Materials and Methods
Cell Lines, Antibodies, and Reagents.
MDA-MB-468 human breast cancer cell lines were obtained from the American Type Culture Collection (Manassas, VA). MDA-MB-468 cells were maintained in Dulbecco's modified Eagle's medium (DMEM) nutrient mixture supplemented with 0.22% sodium bicarbonate, 0.011% sodium pyruvate, 10% fetal bovine serum (FBS), and 10 ml/liter 100× antibiotic/antimycotic solution (Sigma-Aldrich, St. Louis, MO). Cells were maintained at 37°C in the presence of 5% CO2, and the solvent (DMSO) used in the experiments was ≤0.2%. CYP1A1, CYP1B1, AHR, and β-actin antibodies were purchased from Santa Cruz Biotechnology, Inc. (Santa Cruz, CA). All compounds used in this study were purchased from Sigma-Aldrich. The reagents for 3-[4,5-dimethylthiazol-2-yl]-2,5-diphenyltetrazolium bromide (MTT) assay and cell staining were supplied by Sigma-Aldrich.
Cell Proliferation (MTT) and Ethoxyresorufin-O-Deethylase Assays.
Cells (5 × 103 per well) were plated in 96-well plates and allowed to attach for 16 h. The medium was then changed to DMEM containing 2.5% FBS, and either vehicle (DMSO) or different concentrations of the compounds were added. After 24 h, treatment medium was replaced with fresh medium containing 0.05 mg of MTT per 100 μl and incubated for 4 h. Medium was then removed, and 100 μl of dimethyl sulfoxide was added to wells. The optical density of each sample was read on a microplate reader (FLUOstar OPTIMA; BMG Labtech, Durham, NC) at 570 nm against a blank prepared from cell-free wells. Cell proliferation was expressed as a percentage of relative absorbance of untreated controls. Ethoxyresorufin-O-deethylase assays were determined as described previously (Zhang, 2009).
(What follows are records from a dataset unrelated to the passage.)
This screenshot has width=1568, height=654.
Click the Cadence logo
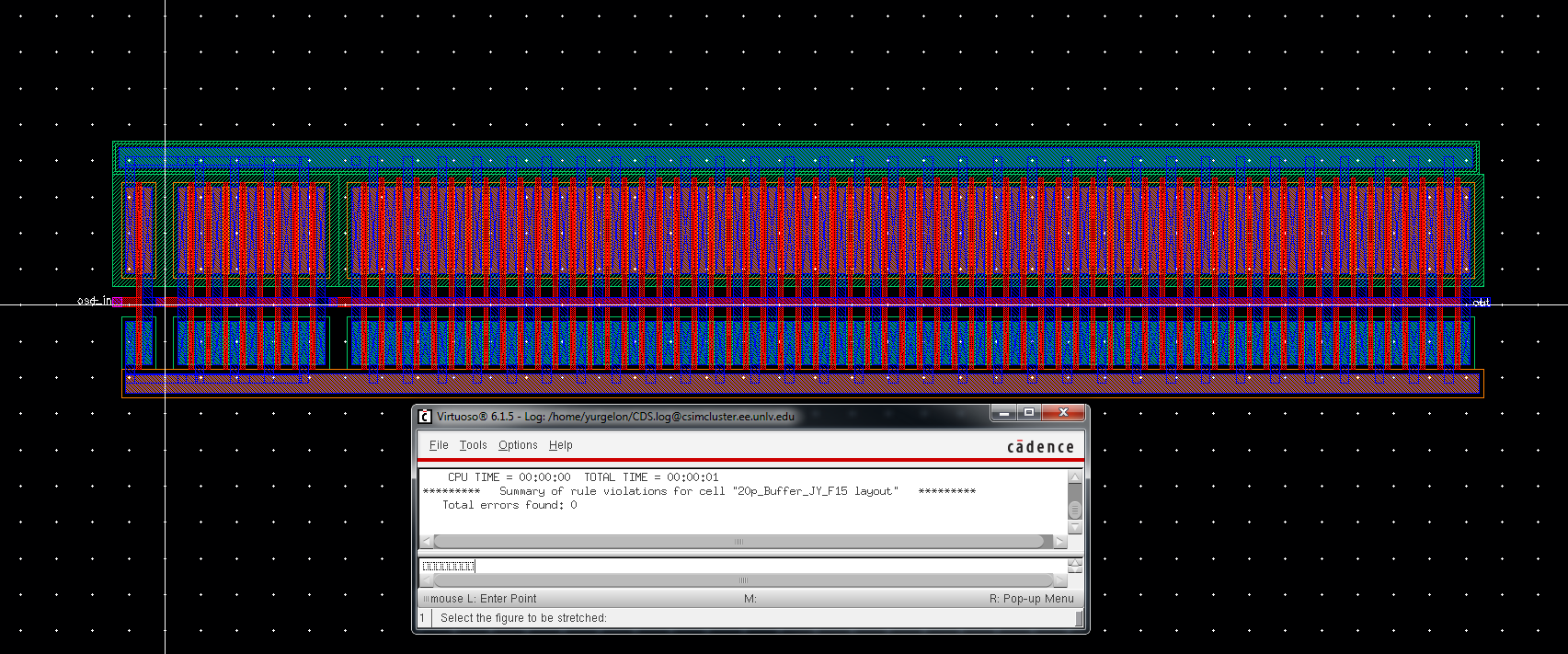[x=1040, y=447]
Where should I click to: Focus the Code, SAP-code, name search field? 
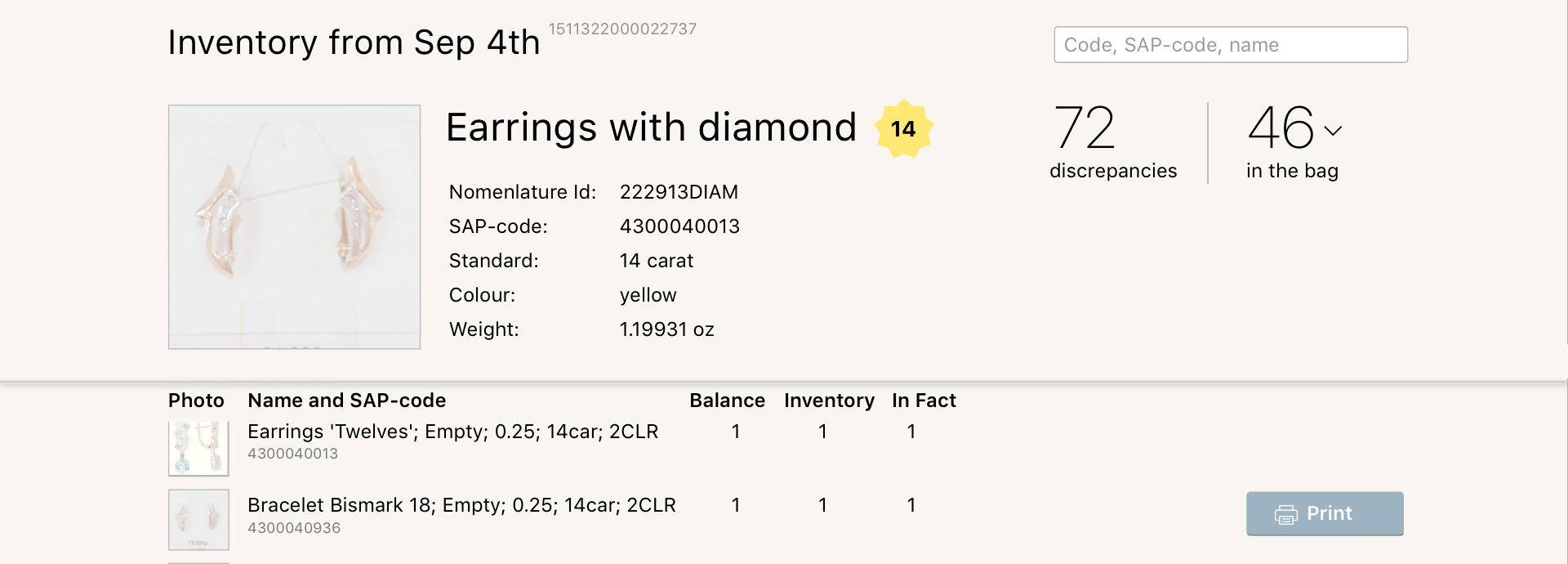(x=1231, y=45)
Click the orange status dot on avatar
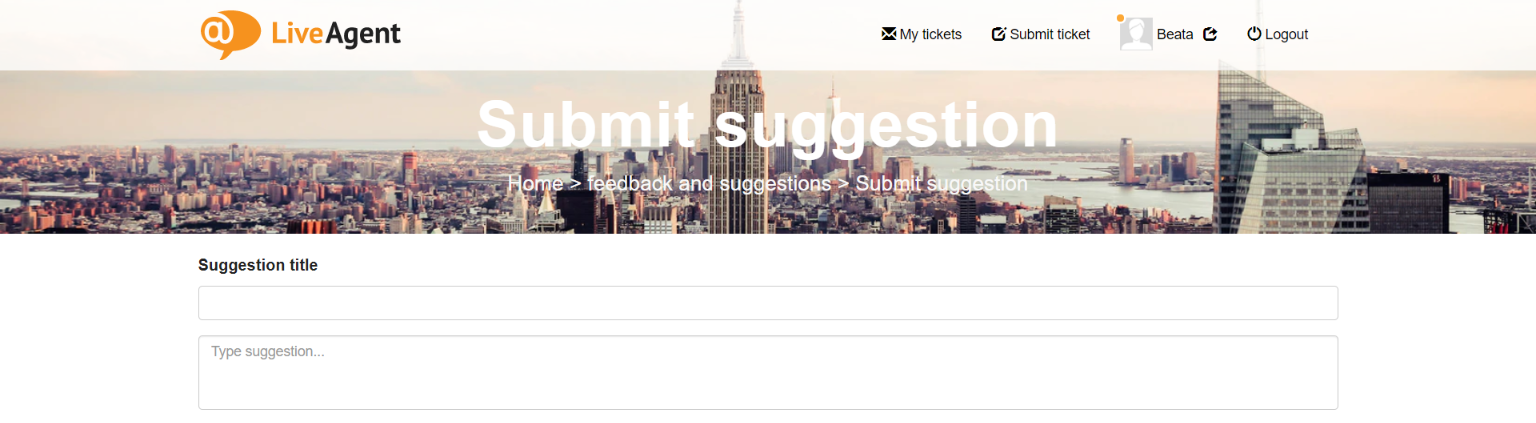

Chromatin Immunoprecipitation Assay.
The ChIP assay was performed by using the ChiP-IT Express Magnetic Chromatin Immunoprecipitation kit (Active Motif, Inc., Carlsbad, CA) according to the manufacturer's protocol. MDA-MB-468 cells (5 × 106 cells) were treated with DMSO, TCDD, or compounds for 1 h. Cells were then fixed with 1% formaldehyde, and the cross-linking reaction was stopped by the addition of 0.125 M glycine. After washing twice with phosphate-buffered saline, cells were scraped and pelleted. Collected cells were hypotonically lysed, and nuclei were collected. Nuclei were then sonicated to the desired chromatin length (∼200–1500 base pairs). The sonicated chromatin was immunoprecipitated with IgG or AHR antibodies and protein A-conjugated magnetic beads at 4°C overnight. After the magnetic beads were extensively washed, protein-DNA cross-links were reversed and eluted. DNA was prepared by proteinase K digestion followed by PCR amplification. The CYP1A1 primers were 5′-TCA GGG CTG GGG TCG CAG CGC TTC T-3′ (sense), and 5′-GCT ACA GCC TAC CAG GAC TCG GCA G-3′ (antisense), and then a 122-base pair region of human Cyp1A1 promoter that contained the AHR binding sequences was amplified. PCR products were resolved on a 2% agarose gel in the presence of ethidium bromide and detected by real-time PCR using SYBR Green.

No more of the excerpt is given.